Hard times fall on B.C. boomtown of hockey success: Kamloops Blazers: Interior city no longer the envy of junior teams across the country
Page: S8, Section: Sports
Byline: James Mirtle
Source: National Post
Three hundred kilometres northeast of Vancouver, up the well-trod Trans-Canada highway and into the Interior, you'll find Kamloops, B.C., a city where a hockey team became as much a part of the geography as the arid hills and rushing Thompson Rivers.
The Kamloops Blazers won the Memorial Cup three of four years in the 1990s (1992, '93 and '95), while producing an impressive group of future NHL players (Jarome Iginla, Mark Recchi, Scott Niedermayer, Darcy Tucker, Darryl Sydor, Shane Doan) and future NHL coaches (Ken Hitchcock, Tom Renney and Don Hay).
A blue collar city of 80,000, Kamloops was the envy of junior hockey for nearly two decades, when it was known as "Little Montreal" for its prowess. These days, the comparisons to junior hockey's elite are few. The team has suffered through a front-office scandal, poor on-ice performances and a revolving door of management and coaches. The dynasty's walls, long since worn, are crumbling.
This season the Blazers have a record of 17-23-3-2, placing them last in their division and three points out of the playoffs. It is unfamiliar territory for a franchise that has not missed the post-season in its 24-year history.
"We're right in the hunt of it," Blazers general manager Dean Clark said, one day removed from a pair of lopsided losses to the Calgary Hitmen and Red Deer Rebels. "Obviously we're trying to make the playoffs. That's the goal every year. We're definitely a young club, and it's going to be a tough climb to get there."

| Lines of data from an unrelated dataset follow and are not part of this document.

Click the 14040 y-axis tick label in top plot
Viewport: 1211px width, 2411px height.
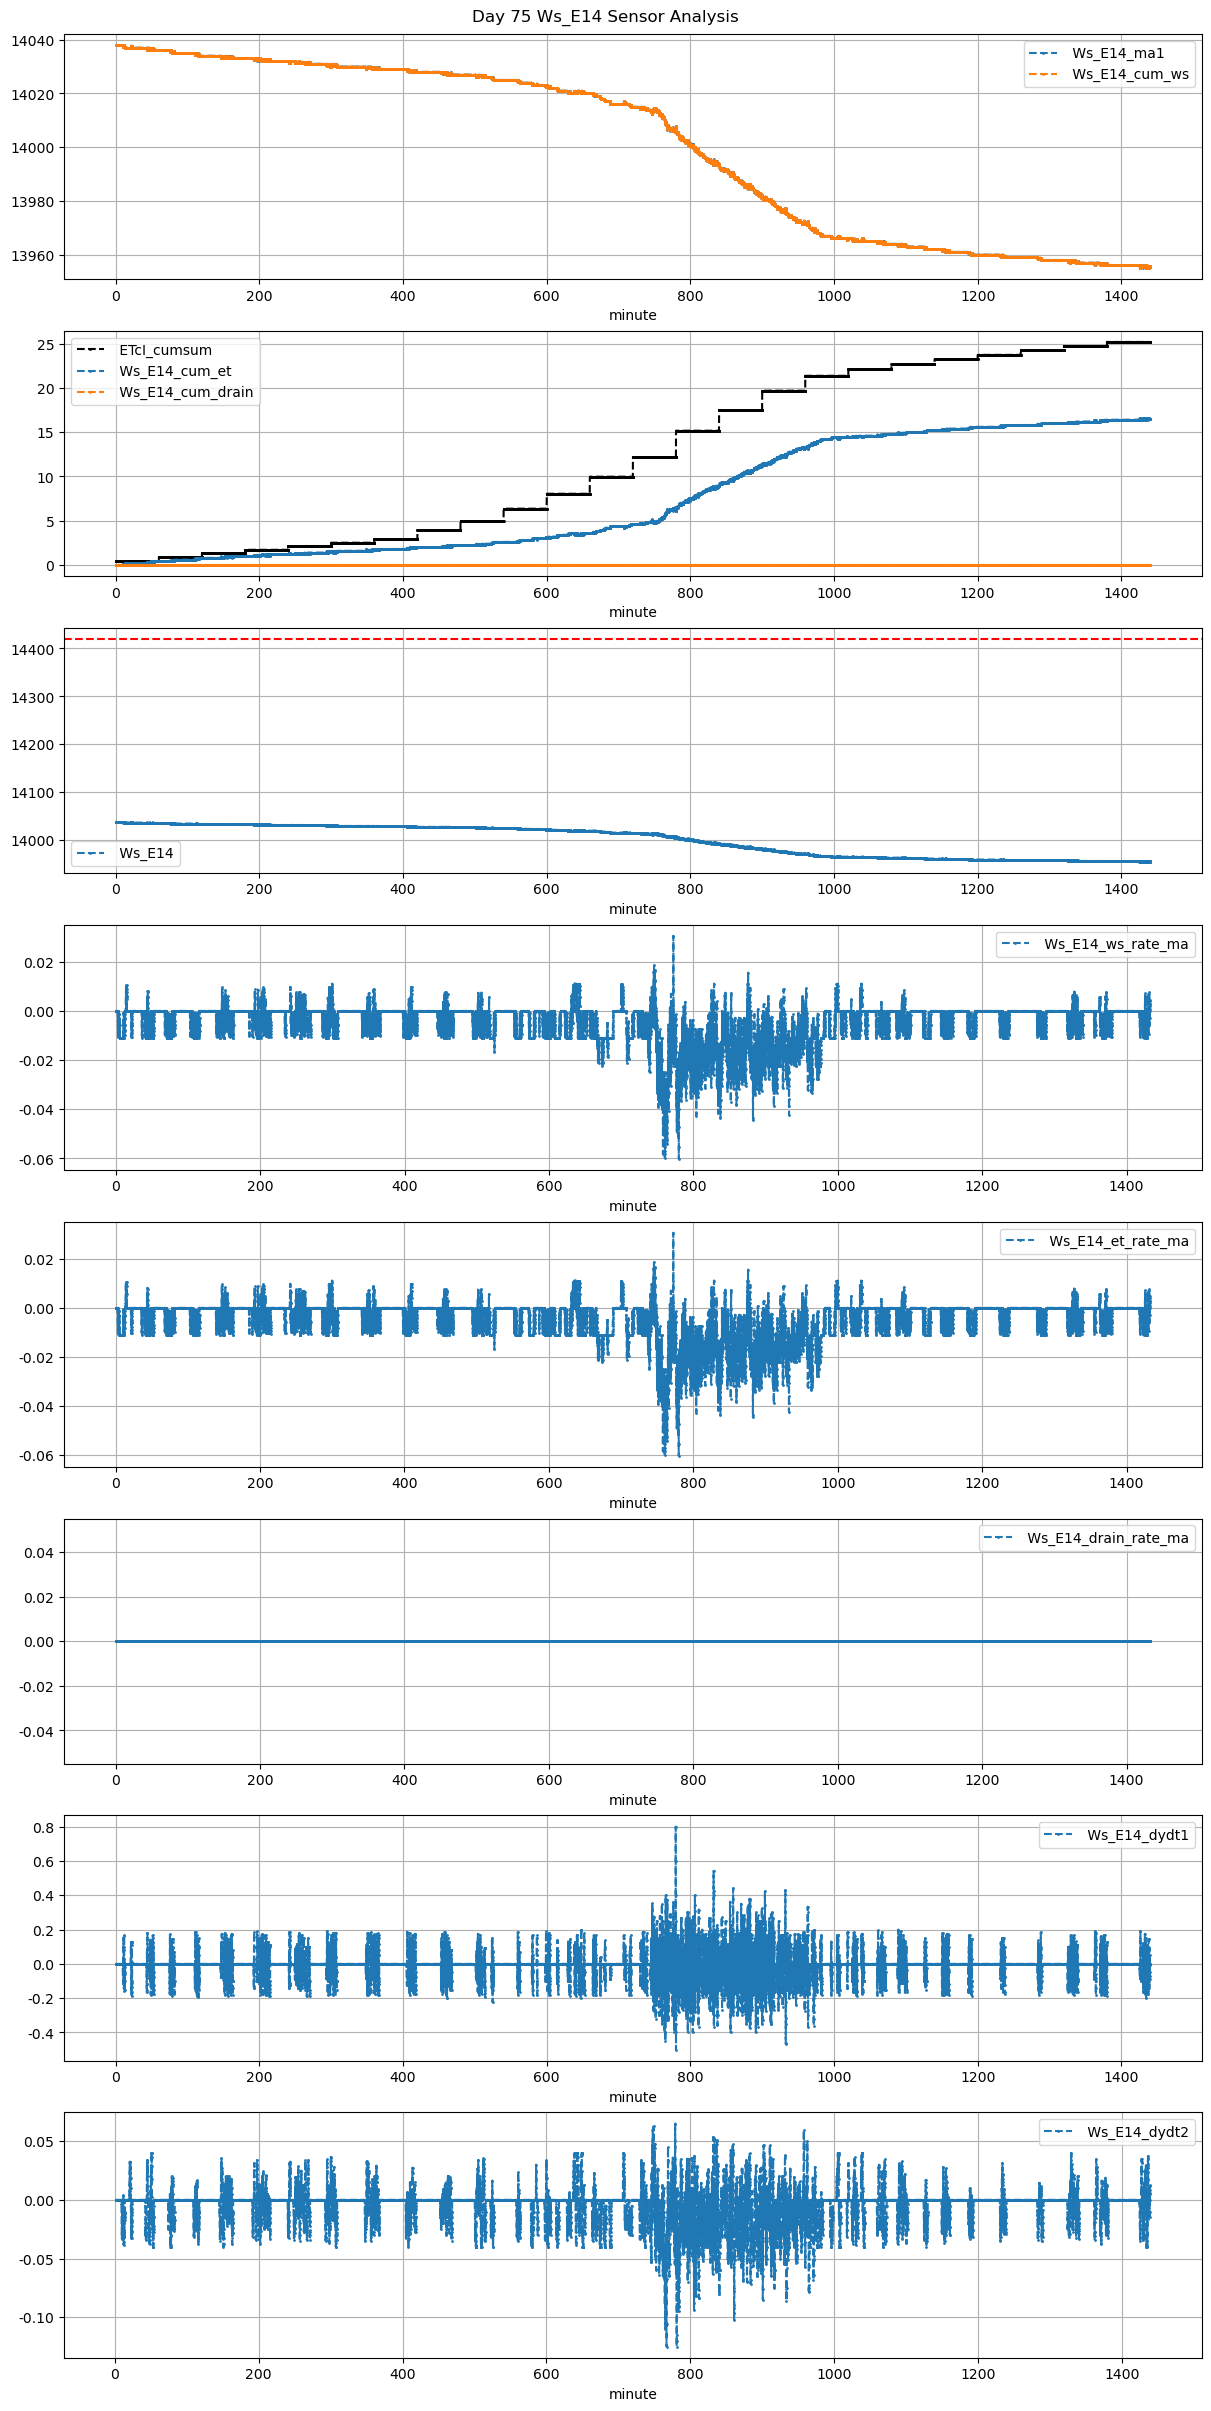33,41
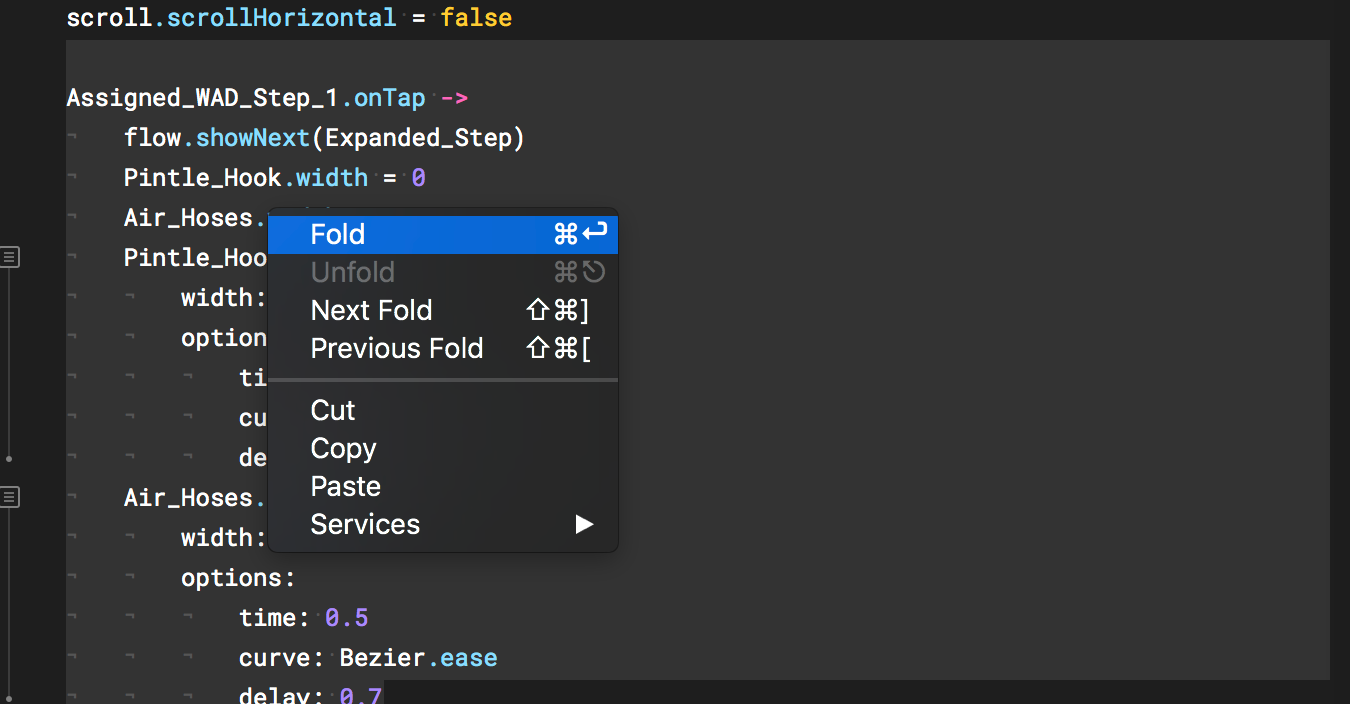The image size is (1350, 704).
Task: Click the gutter end dot below the Pintle_Hook block
Action: [9, 459]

The team got even younger recently when Clark dealt two disgruntled veterans, captain Jarret Lukin and Cam Cunning, after both requested trades. The moves prompted suggestions the club was rebuilding--a course it has been said Kamloops fans would never accept.
"We had gotten pretty full of ourselves to the point where we thought we'd always win," said Clark. "But we've lost in the first round five years in a row now, and it's time to do something different. We did a lot of winning over the past 20 years, and teams are all getting their shots in now."
Clark and Blazers head coach Mark Ferner played together for Kamloops in the early 80's, beginning when the team was owned by the Edmonton Oilers. Members of the community purchased the club in 1984, the same year a young Hitchcock arrived and coached the team to a 52-17-2 record.
In the years following, the Blazers continually avoided junior hockey's cyclical nature, spoiling their fans with one impressive season after another. In 14 years prior to the 1996-97 season, the club had eight 50-win seasons and fell below the 40-win mark only once.
Recent years have not been as kind. Colin Day, the team's president since 1982, resigned in the fall of 2003 after a front-office embezzlement scandal. On the ice, the Blazers have eclipsed 40 wins just once in the last eight seasons. The team even retired Taking Care of Business, the longtime Blazer anthem for home goals.
And now, with the franchise on the brink of a first-ever playoff miss, the pressure is on a young team with only four players over 18.
"The pressure [to make the playoffs] just has to be to a point," said Ferner, who played 94 NHL games during a motley 16-year pro career. "Worrying about making the playoffs is one thing, but going in and competing is another. We're worried about what the score was before the game has started."
"We have high standards," said Clark. "Mark and I both played for this team, so if anyone knows [about the pressure], we know.
"I don't think anybody in [the dressing room] doesn't know we have never missed the playoffs. They know."
Blazers goaltender Devan Dubnyk, an Oilers first-round pick in the 2004 entry draft, said the team is anxious not to be remembered as the one that put former glories to rest.
"There's absolutely no way that we're going to be that team," said Dubnyk. "I'm prepared to play every single game as hard as I can to make sure of that.
"Kamloops is an unbelievable city to play junior hockey in, and it does add pressure. The fans are very supportive and involved, and people just really want us to win."
Even without the wins, Clark says the team is determined to bring pride to the rink with another Blazer staple: hard work.
"One of the things we are bringing back is the culture. We're slowly chipping away to become a team that is going to work hard, like those old Blazer teams were known for."
And while fans in Kamloops appreciate the effort, reminders of days gone by are never far. They need only to catch a glimpse of the rafters to see dozens of championship banners.